Des membres du parlement britannique ont également proposé la mise en place d’un plafond de 50 livres sterling par joueur et par jour.
Addiction aux écrans
Le numérique s’est définitivement imposé à l’ère de la crise sanitaire pour l’information, le travail, la socialisation, ou encore le divertissement.
65 % des français ont majoré leur temps d’écran ; les facteurs de risque identifiés sont, entre autres, le sexe féminin, un âge inférieur à 30 ans, le célibat, un score élevé de stress, être confiné seul, en ville, sans accès à un espace extérieur(9).
Les achats de jeux vidéo ont bondi de 183 % en France et de 127 % en Europe depuis le début de la pandémie(32).
Activision Blizzard, qui compte à son catalogue "Call of Duty" ou "Candy Crush", fait état en août 2020 d’un chiffre d’affaires trimestriel en progression de 38 % sur un an(33) ; Steam (plateforme de téléchargement et réseau social pour les joueurs de jeux vidéo) a enregistré en avril un record de connections avec plus de 20 millions d’utilisateurs(34).
Plus globalement, une augmentation de 21 % des dépenses mensuelles des joueurs, une majoration de 11 % du temps consacré à jouer et une hausse de 42 % des streaming de jeux vidéo ont été observées(35).
Le recours aux sites pornographiques a également progressé ; Pornhub a enregistré une hausse de plus de 11 % au début du confinement, plus marquée dans les pays ayant bénéficié de l’accès gratuit aux services premiums de l’opérateur (38, 57 et 61 % respectivement en France, en Italie et en Espagne)(36).
L’OMS s’est saisie de cette tourmente numérique pour diffuser des messages de prévention de la Covid-19 auprès de l’audience des jeux vidéo via l’initiative #PlayApartTogether.
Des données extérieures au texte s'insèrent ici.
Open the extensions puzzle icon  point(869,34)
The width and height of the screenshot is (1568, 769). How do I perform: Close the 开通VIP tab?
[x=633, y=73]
Elle consacre également dans sa campagne #HealthyAtHome des messages préventifs sur le temps d’écran(37).
Conclusion
La pandémie a perturbé le marché des substances psychoactives et modifié les comportements addictifs. Elle a révélé l’importance des stratégies et dispositifs de prévention, d’information et d’accompagnement. Les campagnes de sensibilisation ont été repensées pour cibler entre autres les substances psychoactives licites, telle la campagne antitabac #QuitForCovid au Royaume Uni(8) ou encore le temps passé sur les écrans et jeux vidéo.
La transformation numérique a facilité la restructuration des soins addictologiques et la mise en place des téléconsultations et ou système de permanence.